I reply to “Happy New Year” with “not if I have anything to do with it.”
today a customer had to wait for blonde roast and he’d had to wait yesterday too and i was like “so sorry this is happening again” and he turned his phone to me and i was like oh no he’s on the phone with head office but he was showing me a video of a rat taking a shower
I’ve had my air fryer running for 197 continuous hours and I’ve got zero fried air to show for it.
Girlfriend: *reading beautiful love poem in German*
Me: STOP YELLING AT ME
I wonder if sometimes when a serial killer is digging a new hole in his backyard he ever runs into an old project and thinks wistfully, “oh yeah… that guy.”
Somewhere, a ninja watches “I Didn’t Know I was Pregnant.” An imperceptible smile creeps across his lips. “Damn right you didn’t.”
Satan: I’m bored. Let’s keep telling her that’s not her password.

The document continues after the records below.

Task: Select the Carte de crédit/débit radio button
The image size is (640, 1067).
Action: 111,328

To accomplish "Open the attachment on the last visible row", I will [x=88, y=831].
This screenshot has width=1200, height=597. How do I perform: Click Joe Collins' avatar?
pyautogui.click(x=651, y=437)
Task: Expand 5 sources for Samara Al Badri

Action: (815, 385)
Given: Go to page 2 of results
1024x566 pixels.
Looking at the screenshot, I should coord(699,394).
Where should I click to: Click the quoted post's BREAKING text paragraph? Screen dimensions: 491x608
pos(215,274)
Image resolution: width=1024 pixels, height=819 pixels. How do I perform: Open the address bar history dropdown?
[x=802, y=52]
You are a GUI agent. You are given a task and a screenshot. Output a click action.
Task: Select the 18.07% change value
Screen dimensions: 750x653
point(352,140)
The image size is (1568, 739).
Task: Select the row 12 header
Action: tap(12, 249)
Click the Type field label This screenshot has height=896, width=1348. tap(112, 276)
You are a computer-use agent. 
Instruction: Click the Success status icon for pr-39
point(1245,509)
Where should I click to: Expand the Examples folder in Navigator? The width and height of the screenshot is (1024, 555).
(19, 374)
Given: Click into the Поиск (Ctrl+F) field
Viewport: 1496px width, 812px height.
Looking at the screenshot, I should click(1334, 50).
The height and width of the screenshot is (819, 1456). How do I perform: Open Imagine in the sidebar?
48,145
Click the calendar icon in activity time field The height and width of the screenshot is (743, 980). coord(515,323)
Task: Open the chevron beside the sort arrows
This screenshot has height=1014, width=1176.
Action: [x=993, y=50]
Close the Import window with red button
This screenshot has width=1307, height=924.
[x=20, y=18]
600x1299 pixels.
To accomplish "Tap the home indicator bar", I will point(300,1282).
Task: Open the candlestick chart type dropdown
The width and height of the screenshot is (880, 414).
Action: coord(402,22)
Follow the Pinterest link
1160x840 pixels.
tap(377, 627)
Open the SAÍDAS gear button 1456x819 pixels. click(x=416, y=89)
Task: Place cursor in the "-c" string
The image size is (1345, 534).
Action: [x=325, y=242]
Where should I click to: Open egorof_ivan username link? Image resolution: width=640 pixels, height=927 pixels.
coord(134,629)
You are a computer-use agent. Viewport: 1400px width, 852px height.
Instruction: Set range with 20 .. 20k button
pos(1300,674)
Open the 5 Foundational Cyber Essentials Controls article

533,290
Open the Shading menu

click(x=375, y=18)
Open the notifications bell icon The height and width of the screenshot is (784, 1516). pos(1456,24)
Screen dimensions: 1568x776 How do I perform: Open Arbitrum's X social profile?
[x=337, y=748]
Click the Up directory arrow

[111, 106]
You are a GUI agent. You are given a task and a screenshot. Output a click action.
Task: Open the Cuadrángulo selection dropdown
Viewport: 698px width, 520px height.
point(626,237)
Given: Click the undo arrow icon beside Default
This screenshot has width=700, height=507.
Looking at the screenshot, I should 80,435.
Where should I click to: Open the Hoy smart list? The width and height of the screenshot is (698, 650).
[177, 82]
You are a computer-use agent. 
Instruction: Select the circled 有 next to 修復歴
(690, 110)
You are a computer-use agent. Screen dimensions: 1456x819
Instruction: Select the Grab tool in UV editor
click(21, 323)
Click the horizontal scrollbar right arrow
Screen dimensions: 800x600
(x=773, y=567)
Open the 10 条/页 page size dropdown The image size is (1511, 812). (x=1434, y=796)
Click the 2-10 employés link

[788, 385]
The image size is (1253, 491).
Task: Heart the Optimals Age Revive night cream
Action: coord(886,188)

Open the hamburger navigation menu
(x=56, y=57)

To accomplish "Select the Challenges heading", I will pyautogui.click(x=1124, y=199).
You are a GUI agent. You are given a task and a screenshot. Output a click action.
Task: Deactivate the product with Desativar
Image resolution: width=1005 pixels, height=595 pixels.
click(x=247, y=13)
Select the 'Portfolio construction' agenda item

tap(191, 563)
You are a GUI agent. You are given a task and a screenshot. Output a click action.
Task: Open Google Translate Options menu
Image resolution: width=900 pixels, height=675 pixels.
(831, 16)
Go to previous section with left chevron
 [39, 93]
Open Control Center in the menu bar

Actually Jennifer, diamonds are a girls best friend, so technically I slept with your second best friend
A dragonfly just landed on my face an I reacted the same way I’d react if an actual dragon had landed on my face.
Schedule your appointment early in the month before your dentist starts fretting about their next boat payment.
The longer this goes on, the harder it’s going to be to return to a society where pants are required.
If people ever criticize you for being too short, they are literally saying that the worst thing about you is that there isn’t more of you.
Nobody associated with Pizza Hut better say anything controversial. I need my stuff crust pizza
12 decided he’s into vinyl, so he got a record player for Christmas. His new name is DJ TURNITDOWN!
Obama: What should we do about Syria?
Biden: Batman.
Obama: For the last time Joe, he’s not real.